**What you are asked to do**
Copy each line below in which the string "computer" occurs.

**Exercise data**

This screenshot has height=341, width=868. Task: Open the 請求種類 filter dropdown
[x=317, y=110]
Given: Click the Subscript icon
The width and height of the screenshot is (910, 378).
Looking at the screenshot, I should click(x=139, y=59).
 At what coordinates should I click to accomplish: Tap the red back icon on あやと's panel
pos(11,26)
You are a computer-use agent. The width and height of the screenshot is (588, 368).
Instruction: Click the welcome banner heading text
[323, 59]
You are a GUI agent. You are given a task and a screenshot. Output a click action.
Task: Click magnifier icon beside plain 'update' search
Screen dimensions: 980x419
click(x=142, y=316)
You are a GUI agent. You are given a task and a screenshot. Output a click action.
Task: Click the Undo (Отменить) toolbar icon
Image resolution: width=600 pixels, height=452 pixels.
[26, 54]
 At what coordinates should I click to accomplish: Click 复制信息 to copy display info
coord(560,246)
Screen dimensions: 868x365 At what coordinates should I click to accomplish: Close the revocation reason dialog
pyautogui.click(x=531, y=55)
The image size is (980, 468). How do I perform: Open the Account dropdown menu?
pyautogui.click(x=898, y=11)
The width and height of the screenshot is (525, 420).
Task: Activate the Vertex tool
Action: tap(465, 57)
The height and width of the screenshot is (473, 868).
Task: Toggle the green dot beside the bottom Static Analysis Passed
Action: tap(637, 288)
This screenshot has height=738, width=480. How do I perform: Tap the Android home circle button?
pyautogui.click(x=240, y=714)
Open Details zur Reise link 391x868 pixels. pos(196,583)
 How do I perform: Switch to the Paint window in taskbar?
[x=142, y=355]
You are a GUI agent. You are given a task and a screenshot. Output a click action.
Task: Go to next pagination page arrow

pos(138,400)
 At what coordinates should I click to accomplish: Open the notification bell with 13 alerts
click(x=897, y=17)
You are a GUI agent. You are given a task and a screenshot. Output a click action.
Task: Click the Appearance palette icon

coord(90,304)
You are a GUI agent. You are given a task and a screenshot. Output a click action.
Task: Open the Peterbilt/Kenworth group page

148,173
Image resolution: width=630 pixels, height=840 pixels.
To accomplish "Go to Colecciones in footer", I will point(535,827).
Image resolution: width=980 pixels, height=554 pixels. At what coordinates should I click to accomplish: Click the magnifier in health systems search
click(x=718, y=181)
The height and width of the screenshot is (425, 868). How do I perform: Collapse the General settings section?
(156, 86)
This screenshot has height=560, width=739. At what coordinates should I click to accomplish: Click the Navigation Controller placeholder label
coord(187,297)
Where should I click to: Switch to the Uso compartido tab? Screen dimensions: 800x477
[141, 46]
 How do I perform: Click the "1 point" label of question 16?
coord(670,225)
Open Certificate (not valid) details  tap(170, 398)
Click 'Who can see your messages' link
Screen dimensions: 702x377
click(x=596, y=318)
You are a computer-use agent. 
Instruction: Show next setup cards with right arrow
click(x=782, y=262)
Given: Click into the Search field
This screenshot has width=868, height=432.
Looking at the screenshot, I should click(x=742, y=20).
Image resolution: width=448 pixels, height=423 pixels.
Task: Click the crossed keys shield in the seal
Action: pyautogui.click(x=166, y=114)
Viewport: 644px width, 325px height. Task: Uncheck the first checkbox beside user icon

**Completed task**
You are a computer-use agent. The width and height of the screenshot is (588, 368).
You are a computer-use agent. 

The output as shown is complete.